Some tips to help everyone feel comfortable:
Go slowly Don't insist on instant hugs and kisses when greeting family. Model your own trust and affection, but allow your child to observe, warm up, and take his time getting to know them.
Respect the right not to be touched Children should have privacy over their own bodies. They have the right to give and accept hugs or not. If a child doesn't want to touch someone, or be touched, that's just fine. In fact, it's healthy. Your child is setting boundaries on her body.
Set expectations Talk about it ahead of time. Acknowledge that you haven't seen Grandma or Grandpa in a long time. Explain what you expect: "There'll be a lot of people coming to our house tomorrow. It's nice to say 'hello' when you meet people." Also explain what your child can expect. "Nana's excited to see you. She likes to kiss people when she sees them." Don't forget to warn the grandparents! "Nathan doesn't like hugs right away. He's excited to see you again, but remember, it's been a long time. The best way to make friends is to read him a story."

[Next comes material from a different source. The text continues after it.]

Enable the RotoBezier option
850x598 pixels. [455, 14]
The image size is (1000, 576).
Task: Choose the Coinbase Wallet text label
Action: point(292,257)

Focus on modeling, not performing When guests arrive, don't force young kids to perform polite greetings. They may clam up or hide behind your legs. Let your ideas of manners for greetings and goodbyes go. Older kids can be expected to say hello, goodbye and thank you-for-coming, but many young kids pick it up best through observation. Time is your friend here. Respecting feelings is more important and will allow a stronger relationship to develop over time.
Offer tips If Grandma uses a walker or Grandpa's hard of hearing, talk about it. Answer basic questions and give your child tips for success. "Grandpa can't hear well. Stand right next to his chair and say it again in a big voice."
Revive memories Tell stories to reconnect your child to the family members they're about to meet. Even if they're too young to remember the last visit clearly, you can still say "Grandpa rocked you in the rocking chair when you were a baby. See here's a picture." Knowing their connection helps establish trust and a new bond.
Of course, the opposite may become a problem, too. You may have to rescue Aunt Sophie or Grandpa from an onslaught of excited squirmy hugs from your child. Grown-ups have a right to say no and protect their bodies, too.
Has this ever been a problem in your family? Do you remember what it was like to meet extended relatives at family gatherings? What do you think accepting forced affection teaches kids?